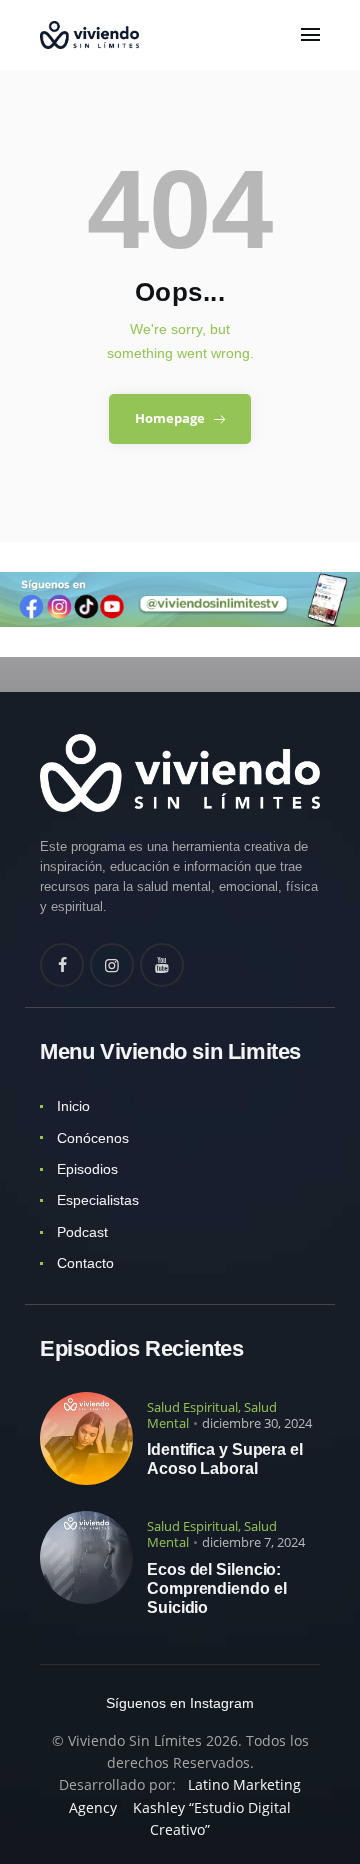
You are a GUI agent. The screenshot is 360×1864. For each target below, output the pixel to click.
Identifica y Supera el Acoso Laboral (225, 1459)
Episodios (87, 1169)
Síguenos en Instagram (180, 1703)
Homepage (170, 418)
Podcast (82, 1232)
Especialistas (98, 1200)
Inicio (73, 1106)
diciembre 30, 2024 (257, 1423)
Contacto (85, 1263)
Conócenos (93, 1138)
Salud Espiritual (192, 1407)
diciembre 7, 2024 (253, 1542)
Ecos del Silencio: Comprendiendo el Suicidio (216, 1588)
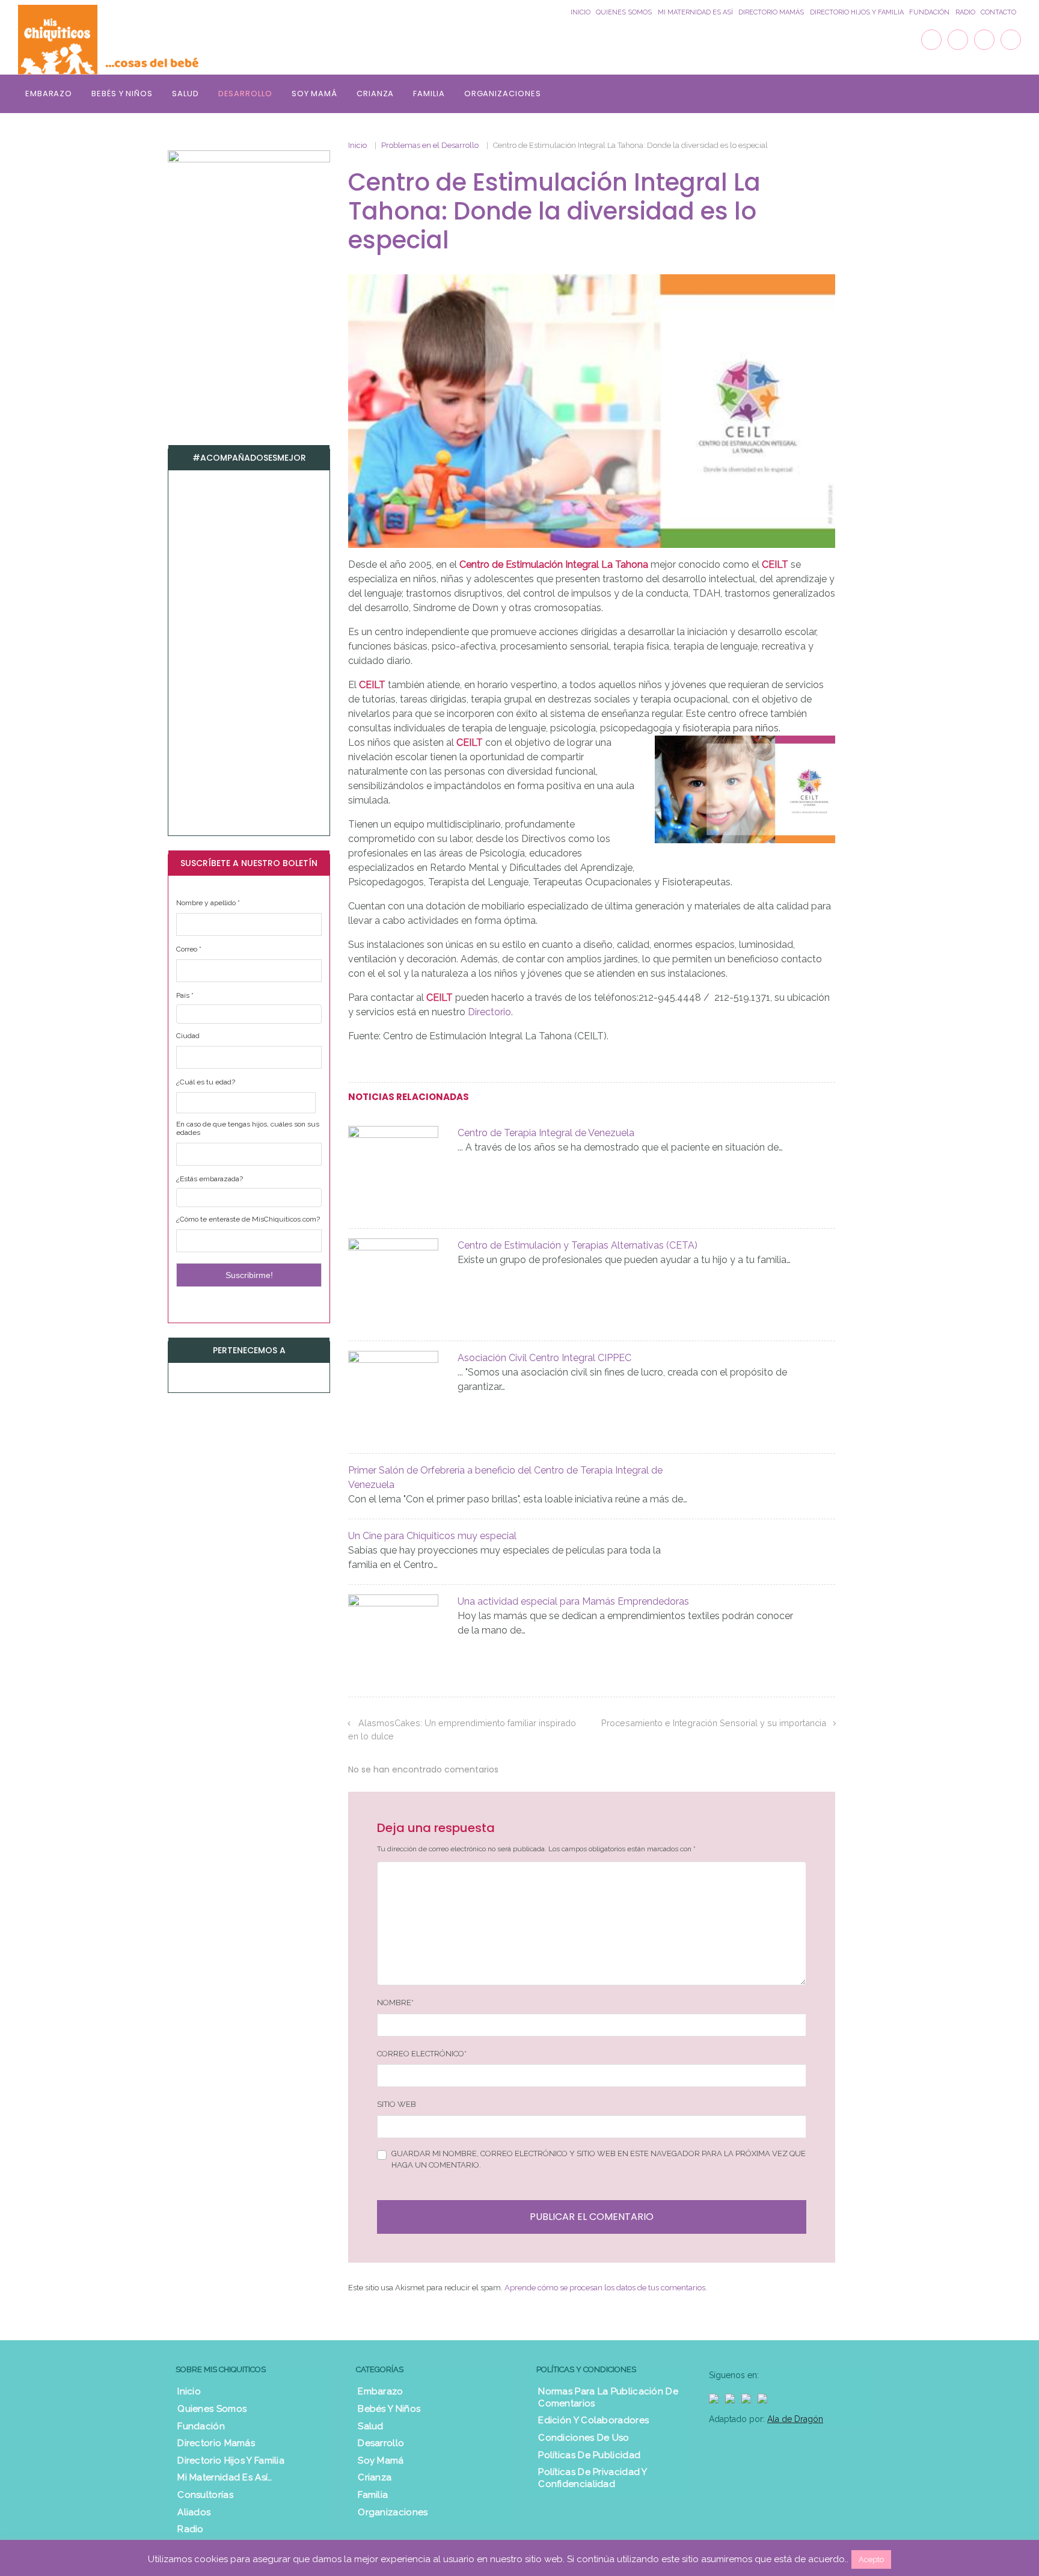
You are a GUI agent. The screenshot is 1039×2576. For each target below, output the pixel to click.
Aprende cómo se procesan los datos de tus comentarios (604, 2287)
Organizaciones (502, 93)
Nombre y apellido (208, 903)
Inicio (580, 12)
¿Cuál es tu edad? (205, 1082)
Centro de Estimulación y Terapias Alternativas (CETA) (577, 1245)
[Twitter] (958, 39)
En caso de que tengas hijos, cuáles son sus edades (247, 1128)
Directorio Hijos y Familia (857, 12)
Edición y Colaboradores (593, 2420)
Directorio (489, 1012)
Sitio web (396, 2104)
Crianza (375, 93)
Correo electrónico (422, 2053)
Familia (428, 93)
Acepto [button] (871, 2559)
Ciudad (188, 1035)
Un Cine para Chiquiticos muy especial (432, 1536)
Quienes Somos (624, 12)
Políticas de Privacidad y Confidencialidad (592, 2478)
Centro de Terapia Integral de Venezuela (546, 1133)
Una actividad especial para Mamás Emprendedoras (573, 1601)
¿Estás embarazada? (209, 1179)
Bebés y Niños (122, 93)
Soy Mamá (314, 93)
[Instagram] (984, 39)
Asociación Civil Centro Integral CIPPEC (544, 1357)
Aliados (193, 2512)
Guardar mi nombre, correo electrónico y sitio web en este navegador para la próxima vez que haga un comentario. (598, 2159)
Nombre (395, 2002)
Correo (188, 949)
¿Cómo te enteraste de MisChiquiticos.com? (248, 1219)
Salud (185, 93)
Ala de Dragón (795, 2419)
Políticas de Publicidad (589, 2455)
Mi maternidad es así (695, 12)
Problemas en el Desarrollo (430, 145)
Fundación (929, 12)
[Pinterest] (1011, 39)
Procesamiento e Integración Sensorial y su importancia (713, 1723)
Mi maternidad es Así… (224, 2477)
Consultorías (205, 2494)
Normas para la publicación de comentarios (608, 2397)
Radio (965, 12)
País (185, 995)
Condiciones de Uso (583, 2437)
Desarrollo (245, 93)
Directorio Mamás (771, 12)
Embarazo (48, 93)
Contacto (998, 12)
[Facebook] (931, 39)
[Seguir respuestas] (515, 1769)
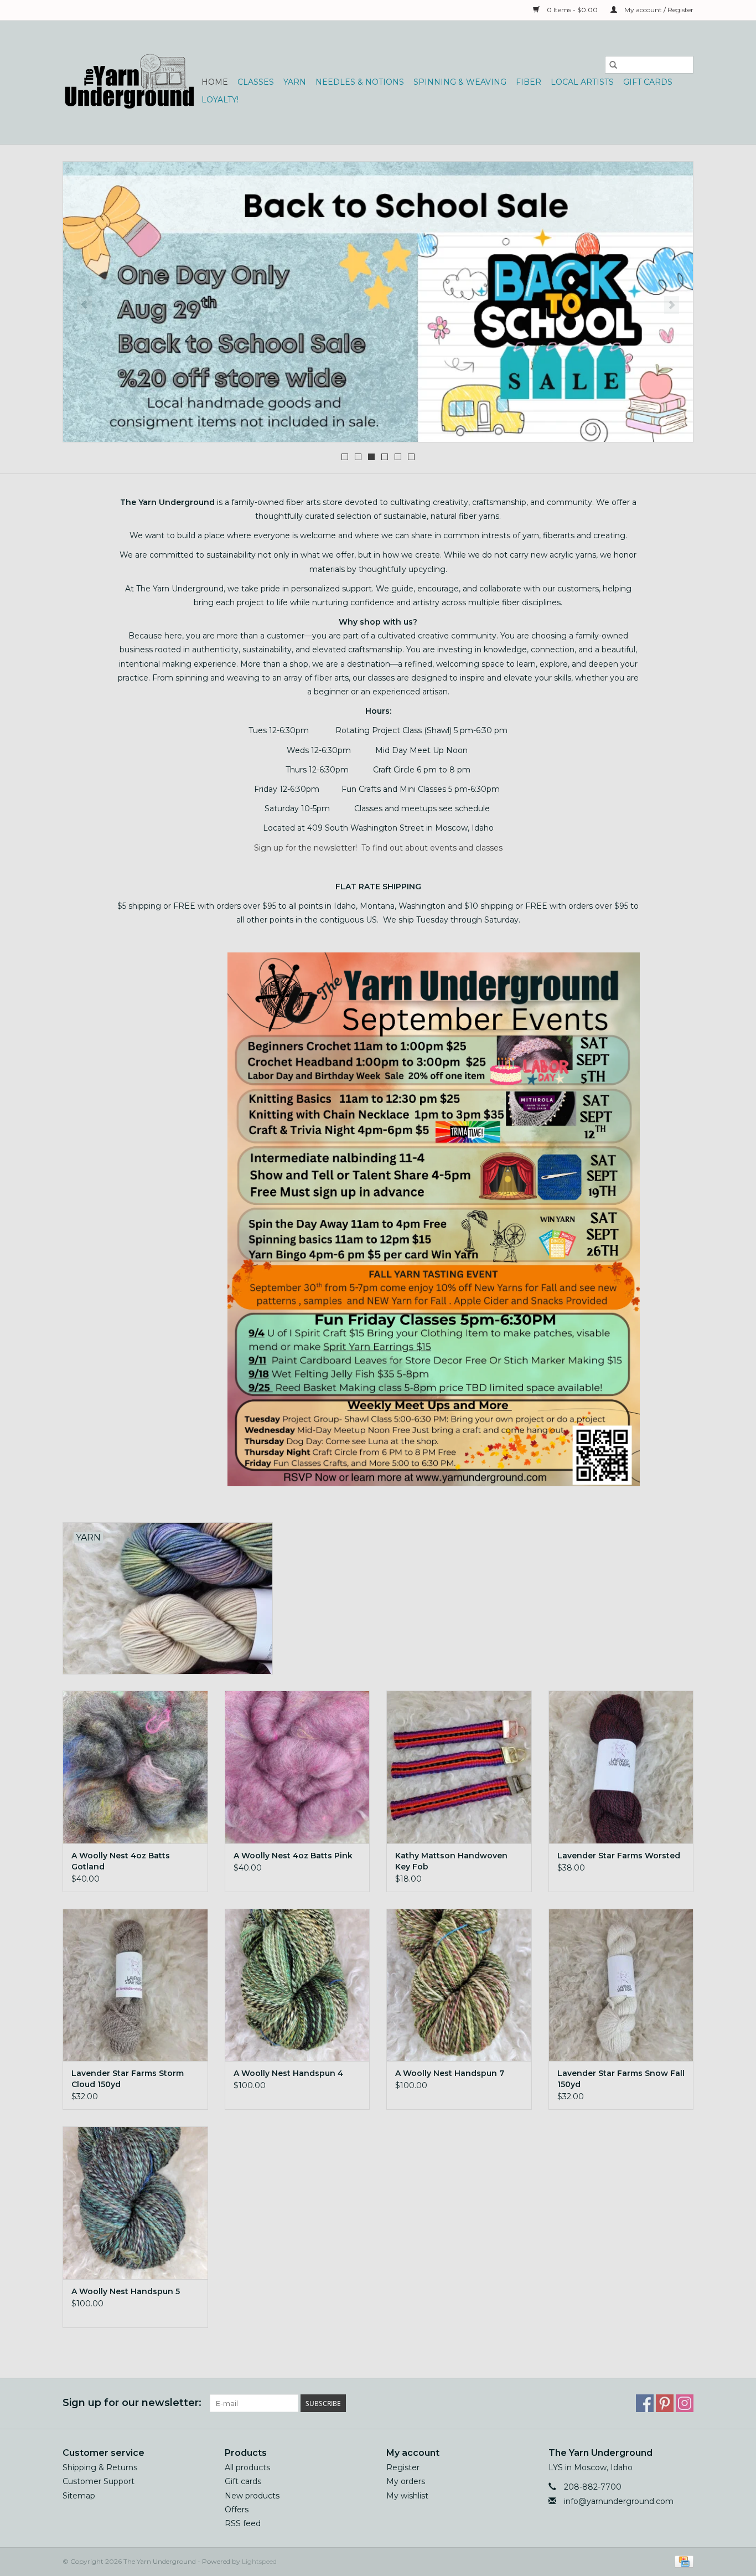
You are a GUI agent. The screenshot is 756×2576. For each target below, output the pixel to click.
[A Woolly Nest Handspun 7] (459, 1985)
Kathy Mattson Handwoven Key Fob (451, 1861)
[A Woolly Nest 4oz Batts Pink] (297, 1767)
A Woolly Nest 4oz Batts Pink (293, 1856)
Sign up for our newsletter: (132, 2403)
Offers (236, 2510)
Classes (255, 82)
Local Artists (582, 82)
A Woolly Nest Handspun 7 (449, 2073)
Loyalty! (220, 100)
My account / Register (658, 10)
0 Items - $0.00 (572, 10)
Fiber (528, 82)
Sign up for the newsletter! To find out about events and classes (378, 848)
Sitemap (79, 2496)
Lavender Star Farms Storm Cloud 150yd (127, 2078)
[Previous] (84, 305)
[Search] (613, 65)
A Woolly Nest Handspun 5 (125, 2291)
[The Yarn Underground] (130, 82)
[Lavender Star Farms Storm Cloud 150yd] (135, 1985)
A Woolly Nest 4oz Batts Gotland (120, 1861)
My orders (405, 2481)
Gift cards (647, 82)
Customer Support (98, 2481)
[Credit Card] (682, 2561)
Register (403, 2467)
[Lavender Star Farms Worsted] (621, 1767)
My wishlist (407, 2496)
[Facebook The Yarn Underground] (645, 2403)
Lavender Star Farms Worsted (618, 1856)
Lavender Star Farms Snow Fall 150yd (621, 2078)
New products (252, 2496)
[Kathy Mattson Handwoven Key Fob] (459, 1767)
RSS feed (243, 2523)
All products (247, 2467)
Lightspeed (259, 2561)
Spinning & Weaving (459, 82)
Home (214, 82)
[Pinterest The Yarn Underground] (665, 2403)
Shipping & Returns (100, 2467)
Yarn (294, 82)
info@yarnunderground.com (619, 2501)
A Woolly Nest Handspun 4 (288, 2073)
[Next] (671, 305)
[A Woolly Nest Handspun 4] (297, 1985)
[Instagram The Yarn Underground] (684, 2403)
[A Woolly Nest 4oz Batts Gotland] (135, 1767)
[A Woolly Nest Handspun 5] (135, 2202)
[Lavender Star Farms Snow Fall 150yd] (621, 1985)
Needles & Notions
^^^^^^^^
# Exercise instructions
Your task is to reproduce all of the material exactly. The pictures stay out.

# Written solution
You are a GUI agent. The screenshot is 360×1864. For each target below, output the pixel to click.
Identifica y Supera el Acoso Laboral (225, 1459)
Episodios (87, 1169)
Síguenos en Instagram (180, 1703)
Homepage (170, 418)
Podcast (82, 1232)
Especialistas (98, 1200)
Inicio (73, 1106)
diciembre 30, 2024 (257, 1423)
Contacto (85, 1263)
Conócenos (93, 1138)
Salud Espiritual (192, 1407)
diciembre 7, 2024 (253, 1542)
Ecos del Silencio: Comprendiendo el Suicidio (216, 1588)
You are a GUI agent. The screenshot is 1039×2576. For each target below, output the pixel to click.
Aprende cómo se procesan los datos de tus comentarios (604, 2287)
Organizaciones (502, 93)
Nombre y apellido (208, 903)
Inicio (580, 12)
¿Cuál es tu edad? (205, 1082)
Centro de Estimulación y Terapias Alternativas (CETA) (577, 1245)
[Twitter] (958, 39)
En caso de que tengas hijos, cuáles son sus edades (247, 1128)
Directorio Hijos y Familia (857, 12)
Edición y Colaboradores (593, 2420)
Directorio (489, 1012)
Sitio web (396, 2104)
Crianza (375, 93)
Correo electrónico (422, 2053)
Familia (428, 93)
Acepto [button] (871, 2559)
Ciudad (188, 1035)
Un Cine para Chiquiticos muy especial (432, 1536)
Quienes Somos (624, 12)
Políticas de Privacidad y Confidencialidad (592, 2478)
Centro de Terapia Integral de Venezuela (546, 1133)
Una actividad especial para Mamás Emprendedoras (573, 1601)
¿Estás embarazada? (209, 1179)
Bebés y Niños (122, 93)
Soy Mamá (314, 93)
[Instagram] (984, 39)
Asociación Civil Centro Integral CIPPEC (544, 1357)
Aliados (193, 2512)
Guardar mi nombre, correo electrónico y sitio web en este navegador para la próxima vez que haga un comentario. (598, 2159)
Nombre (395, 2002)
Correo (188, 949)
¿Cómo te enteraste de MisChiquiticos.com? (248, 1219)
Salud (185, 93)
Ala de Dragón (795, 2419)
Políticas de Publicidad (589, 2455)
Mi maternidad es así (695, 12)
Problemas en el Desarrollo (430, 145)
Fundación (929, 12)
[Pinterest] (1011, 39)
Procesamiento e Integración Sensorial y su importancia (713, 1723)
Mi maternidad es Así… (224, 2477)
Consultorías (205, 2494)
Normas para la publicación de comentarios (608, 2397)
Radio (965, 12)
País (185, 995)
Condiciones de Uso (583, 2437)
Desarrollo (245, 93)
Directorio Mamás (771, 12)
Embarazo (48, 93)
Contacto (998, 12)
[Facebook] (931, 39)
[Seguir respuestas] (515, 1769)
You are a GUI agent. The screenshot is 756×2576. For each target below, output the pixel to click.
[A Woolly Nest Handspun 7] (459, 1985)
Kathy Mattson Handwoven Key Fob (451, 1861)
[A Woolly Nest 4oz Batts Pink] (297, 1767)
A Woolly Nest 4oz Batts Pink (293, 1856)
Sign up for our newsletter: (132, 2403)
Offers (236, 2510)
Classes (255, 82)
Local Artists (582, 82)
A Woolly Nest Handspun 7 (449, 2073)
Loyalty! (220, 100)
My account / Register (658, 10)
0 Items - $0.00 (572, 10)
Fiber (528, 82)
Sign up for the newsletter! To find out about events and classes (378, 848)
Sitemap (79, 2496)
Lavender Star Farms Storm Cloud 150yd (127, 2078)
[Previous] (84, 305)
[Search] (613, 65)
A Woolly Nest Handspun 5 (125, 2291)
[The Yarn Underground] (130, 82)
[Lavender Star Farms Storm Cloud 150yd] (135, 1985)
A Woolly Nest 4oz Batts Gotland (120, 1861)
My orders (405, 2481)
Gift cards (647, 82)
Customer Support (98, 2481)
[Credit Card] (682, 2561)
Register (403, 2467)
[Lavender Star Farms Worsted] (621, 1767)
My wishlist (407, 2496)
[Facebook The Yarn Underground] (645, 2403)
Lavender Star Farms Worsted (618, 1856)
Lavender Star Farms Snow Fall 150yd (621, 2078)
New products (252, 2496)
[Kathy Mattson Handwoven Key Fob] (459, 1767)
RSS feed (243, 2523)
All products (247, 2467)
Lightspeed (259, 2561)
Spinning & Weaving (459, 82)
Home (214, 82)
[Pinterest The Yarn Underground] (665, 2403)
Shipping & Returns (100, 2467)
Yarn (294, 82)
info@yarnunderground.com (619, 2501)
A Woolly Nest Handspun 4 (288, 2073)
[Next] (671, 305)
[A Woolly Nest Handspun 4] (297, 1985)
[Instagram The Yarn Underground] (684, 2403)
[A Woolly Nest 4oz Batts Gotland] (135, 1767)
[A Woolly Nest Handspun 5] (135, 2202)
[Lavender Star Farms Snow Fall 150yd] (621, 1985)
Needles & Notions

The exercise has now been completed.